試合をしている、男子同士が、吹雪のその一言に誤爆して、互いに技の直撃を喰らってしまうのだった。
「あ、いや、吹雪サンは、吹雪サンで、十分魅力的だと思うし、別に俺焔サンと比べたことなんて……」
照れてフォローをした所で、それはハッキリと、吹雪と焔の両方を十分に知っているという意味であり、鋭児が自分を魅力的だと言った一言で、吹雪は嬉し恥ずかしそうに、両手で顔を覆っているが、発言内容がぶっ飛びすぎている。
嬉し恥ずかしそうにしている、吹雪の喜怒哀楽だけを取ってみれば、非常に美しく可愛らしいのだが、流石にこの言動に対しては、引いてしまうF4組だった。
「オホン……。雹堂。いくら、氷皇だと言っても、場は弁えて貰えんか?今は試験中なんだ。ちなみに黒野の次の試合は、明日だ」
「ああ……はい」
これは、要するに吹雪を何処かにつれていけという、教員命令でもあるのだ。勿論彼女達を学生だという視点で教員の立場を取る者達も居るが、皇座に付いているということを重視する教員達は、彼等に対してあまり命令的な言動をせず、非常に気を使っているのが解る。
「鋭児君、他の試合見るのも勉強になるのよ?」
吹雪はそういって、確りと鋭児の腕に絡みながら、少し年上っぽく彼にレクチャーする。勿論確かに年上なのだが、こういうウキウキとした表情はなんだか子子共っぽく、それでいてお祭り状態の焔とは少し違う浮かれ方なのである。

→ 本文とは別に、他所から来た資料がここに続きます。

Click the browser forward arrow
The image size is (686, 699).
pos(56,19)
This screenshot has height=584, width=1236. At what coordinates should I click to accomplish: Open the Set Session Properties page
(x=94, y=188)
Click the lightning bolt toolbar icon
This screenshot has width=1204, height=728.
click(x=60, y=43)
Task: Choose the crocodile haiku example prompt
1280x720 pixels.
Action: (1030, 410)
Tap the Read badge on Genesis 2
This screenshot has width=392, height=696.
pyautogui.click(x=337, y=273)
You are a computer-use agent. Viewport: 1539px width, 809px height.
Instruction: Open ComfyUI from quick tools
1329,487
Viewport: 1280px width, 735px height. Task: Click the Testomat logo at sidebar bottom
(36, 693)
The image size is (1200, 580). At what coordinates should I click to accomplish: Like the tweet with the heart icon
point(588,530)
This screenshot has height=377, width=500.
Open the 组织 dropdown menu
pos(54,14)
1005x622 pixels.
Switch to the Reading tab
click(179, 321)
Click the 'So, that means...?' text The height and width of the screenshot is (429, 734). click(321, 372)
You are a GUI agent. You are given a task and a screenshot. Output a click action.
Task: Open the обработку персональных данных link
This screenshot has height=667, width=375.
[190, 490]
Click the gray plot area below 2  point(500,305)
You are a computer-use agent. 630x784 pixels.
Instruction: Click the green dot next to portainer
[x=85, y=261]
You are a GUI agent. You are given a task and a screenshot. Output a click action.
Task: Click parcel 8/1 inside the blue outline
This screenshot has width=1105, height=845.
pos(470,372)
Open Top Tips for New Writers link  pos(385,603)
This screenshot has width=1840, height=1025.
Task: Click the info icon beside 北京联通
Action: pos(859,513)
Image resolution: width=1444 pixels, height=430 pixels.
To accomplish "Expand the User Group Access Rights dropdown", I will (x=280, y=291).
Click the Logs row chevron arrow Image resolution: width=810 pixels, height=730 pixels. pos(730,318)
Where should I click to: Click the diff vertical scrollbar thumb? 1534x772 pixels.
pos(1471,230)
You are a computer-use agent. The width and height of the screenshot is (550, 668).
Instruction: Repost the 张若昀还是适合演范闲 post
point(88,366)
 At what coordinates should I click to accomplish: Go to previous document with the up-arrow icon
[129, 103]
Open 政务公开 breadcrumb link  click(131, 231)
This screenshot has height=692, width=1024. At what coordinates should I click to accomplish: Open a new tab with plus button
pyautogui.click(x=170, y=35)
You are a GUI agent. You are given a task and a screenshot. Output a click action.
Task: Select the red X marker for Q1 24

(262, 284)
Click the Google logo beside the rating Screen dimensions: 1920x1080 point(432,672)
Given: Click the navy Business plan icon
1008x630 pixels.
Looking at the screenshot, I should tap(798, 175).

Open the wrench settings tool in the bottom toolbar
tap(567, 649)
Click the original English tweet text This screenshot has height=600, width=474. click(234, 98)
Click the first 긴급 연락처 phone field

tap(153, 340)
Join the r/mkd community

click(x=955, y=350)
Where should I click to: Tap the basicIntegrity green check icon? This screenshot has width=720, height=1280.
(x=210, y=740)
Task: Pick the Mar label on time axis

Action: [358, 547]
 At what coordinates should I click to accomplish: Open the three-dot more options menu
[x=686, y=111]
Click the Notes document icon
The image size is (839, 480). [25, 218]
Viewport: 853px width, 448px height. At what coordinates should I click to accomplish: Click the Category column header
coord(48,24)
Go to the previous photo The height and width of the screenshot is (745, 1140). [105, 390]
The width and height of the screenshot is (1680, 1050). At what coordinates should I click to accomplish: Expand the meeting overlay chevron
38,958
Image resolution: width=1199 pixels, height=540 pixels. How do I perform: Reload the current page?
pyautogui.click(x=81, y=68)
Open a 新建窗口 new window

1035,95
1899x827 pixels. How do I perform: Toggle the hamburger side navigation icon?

勿論日常的に、彼方此方凱旋に出かけている鋭児であるため、多の属性の試合を目にすることはあるのだが、決闘に等しい日常の遣り取りとは少し異なる情景は、確かに一種独特のものがあった。
特に、同じクラスの連中とも成れば、どうしても手の内がある程度解ってしまう。経験者である二年三年ともなると、負けない戦い方というのも、少しずつ見えており、それをどう崩していくか?という組み立てになり、そういうのも大事な勉強である。外から見る勉強というわけだ。